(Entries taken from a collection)
|---|
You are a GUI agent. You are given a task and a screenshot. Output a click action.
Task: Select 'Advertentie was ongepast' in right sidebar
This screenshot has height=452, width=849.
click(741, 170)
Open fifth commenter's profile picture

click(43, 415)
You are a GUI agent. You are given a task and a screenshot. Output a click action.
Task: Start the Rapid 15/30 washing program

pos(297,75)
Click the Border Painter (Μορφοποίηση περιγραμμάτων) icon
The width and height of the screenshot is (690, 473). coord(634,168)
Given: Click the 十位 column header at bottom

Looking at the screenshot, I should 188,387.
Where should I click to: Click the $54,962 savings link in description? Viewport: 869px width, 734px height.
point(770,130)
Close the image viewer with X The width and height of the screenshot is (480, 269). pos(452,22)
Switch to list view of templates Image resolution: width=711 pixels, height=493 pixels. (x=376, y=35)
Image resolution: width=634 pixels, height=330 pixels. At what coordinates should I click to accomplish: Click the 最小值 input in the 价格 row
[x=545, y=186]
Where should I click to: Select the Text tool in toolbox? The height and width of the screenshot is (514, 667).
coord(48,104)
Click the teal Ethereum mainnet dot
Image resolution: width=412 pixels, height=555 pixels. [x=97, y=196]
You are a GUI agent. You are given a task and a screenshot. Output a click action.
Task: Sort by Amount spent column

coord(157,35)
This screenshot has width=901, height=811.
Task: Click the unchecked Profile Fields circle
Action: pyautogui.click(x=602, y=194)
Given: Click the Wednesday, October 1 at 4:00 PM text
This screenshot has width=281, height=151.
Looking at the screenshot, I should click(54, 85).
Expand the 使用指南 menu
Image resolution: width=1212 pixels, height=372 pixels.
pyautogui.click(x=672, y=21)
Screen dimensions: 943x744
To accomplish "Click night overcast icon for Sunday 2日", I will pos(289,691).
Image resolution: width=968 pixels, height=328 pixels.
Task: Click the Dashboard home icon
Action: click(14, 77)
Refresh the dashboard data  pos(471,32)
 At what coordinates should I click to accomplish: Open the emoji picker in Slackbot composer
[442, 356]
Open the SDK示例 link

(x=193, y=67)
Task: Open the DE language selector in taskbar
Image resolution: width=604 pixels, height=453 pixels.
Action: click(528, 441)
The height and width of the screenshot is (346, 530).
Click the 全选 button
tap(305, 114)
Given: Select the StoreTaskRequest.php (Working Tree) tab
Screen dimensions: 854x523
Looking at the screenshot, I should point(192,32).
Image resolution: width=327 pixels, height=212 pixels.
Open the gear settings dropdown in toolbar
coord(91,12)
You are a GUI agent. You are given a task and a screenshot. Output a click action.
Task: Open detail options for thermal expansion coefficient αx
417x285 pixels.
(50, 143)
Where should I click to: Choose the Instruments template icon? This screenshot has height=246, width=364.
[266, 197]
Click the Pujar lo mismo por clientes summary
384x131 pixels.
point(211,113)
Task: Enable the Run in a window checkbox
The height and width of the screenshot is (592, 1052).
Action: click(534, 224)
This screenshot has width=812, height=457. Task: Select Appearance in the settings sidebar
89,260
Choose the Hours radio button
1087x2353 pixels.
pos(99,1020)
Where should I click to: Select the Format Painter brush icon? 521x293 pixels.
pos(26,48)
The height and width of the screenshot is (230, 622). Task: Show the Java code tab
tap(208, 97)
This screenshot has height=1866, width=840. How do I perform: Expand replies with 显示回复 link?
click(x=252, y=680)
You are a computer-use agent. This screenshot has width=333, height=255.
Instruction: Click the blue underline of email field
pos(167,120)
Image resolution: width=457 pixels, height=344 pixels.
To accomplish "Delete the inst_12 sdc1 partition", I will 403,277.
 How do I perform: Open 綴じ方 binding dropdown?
|---|
Exercise aim = Output nothing but the lines from the one with "The height and width of the screenshot is (346, 530)." through the last line above, each exactly as it stands.

Solution to the exercise =
The height and width of the screenshot is (346, 530).
Click the 全选 button
tap(305, 114)
Given: Select the StoreTaskRequest.php (Working Tree) tab
Screen dimensions: 854x523
Looking at the screenshot, I should point(192,32).
Image resolution: width=327 pixels, height=212 pixels.
Open the gear settings dropdown in toolbar
coord(91,12)
You are a GUI agent. You are given a task and a screenshot. Output a click action.
Task: Open detail options for thermal expansion coefficient αx
417x285 pixels.
(50, 143)
Where should I click to: Choose the Instruments template icon? This screenshot has height=246, width=364.
[266, 197]
Click the Pujar lo mismo por clientes summary
384x131 pixels.
point(211,113)
Task: Enable the Run in a window checkbox
The height and width of the screenshot is (592, 1052).
Action: click(534, 224)
This screenshot has width=812, height=457. Task: Select Appearance in the settings sidebar
89,260
Choose the Hours radio button
1087x2353 pixels.
pos(99,1020)
Where should I click to: Select the Format Painter brush icon? 521x293 pixels.
pos(26,48)
The height and width of the screenshot is (230, 622). Task: Show the Java code tab
tap(208, 97)
This screenshot has height=1866, width=840. How do I perform: Expand replies with 显示回复 link?
click(x=252, y=680)
You are a computer-use agent. This screenshot has width=333, height=255.
Instruction: Click the blue underline of email field
pos(167,120)
Image resolution: width=457 pixels, height=344 pixels.
To accomplish "Delete the inst_12 sdc1 partition", I will 403,277.
 How do I perform: Open 綴じ方 binding dropdown?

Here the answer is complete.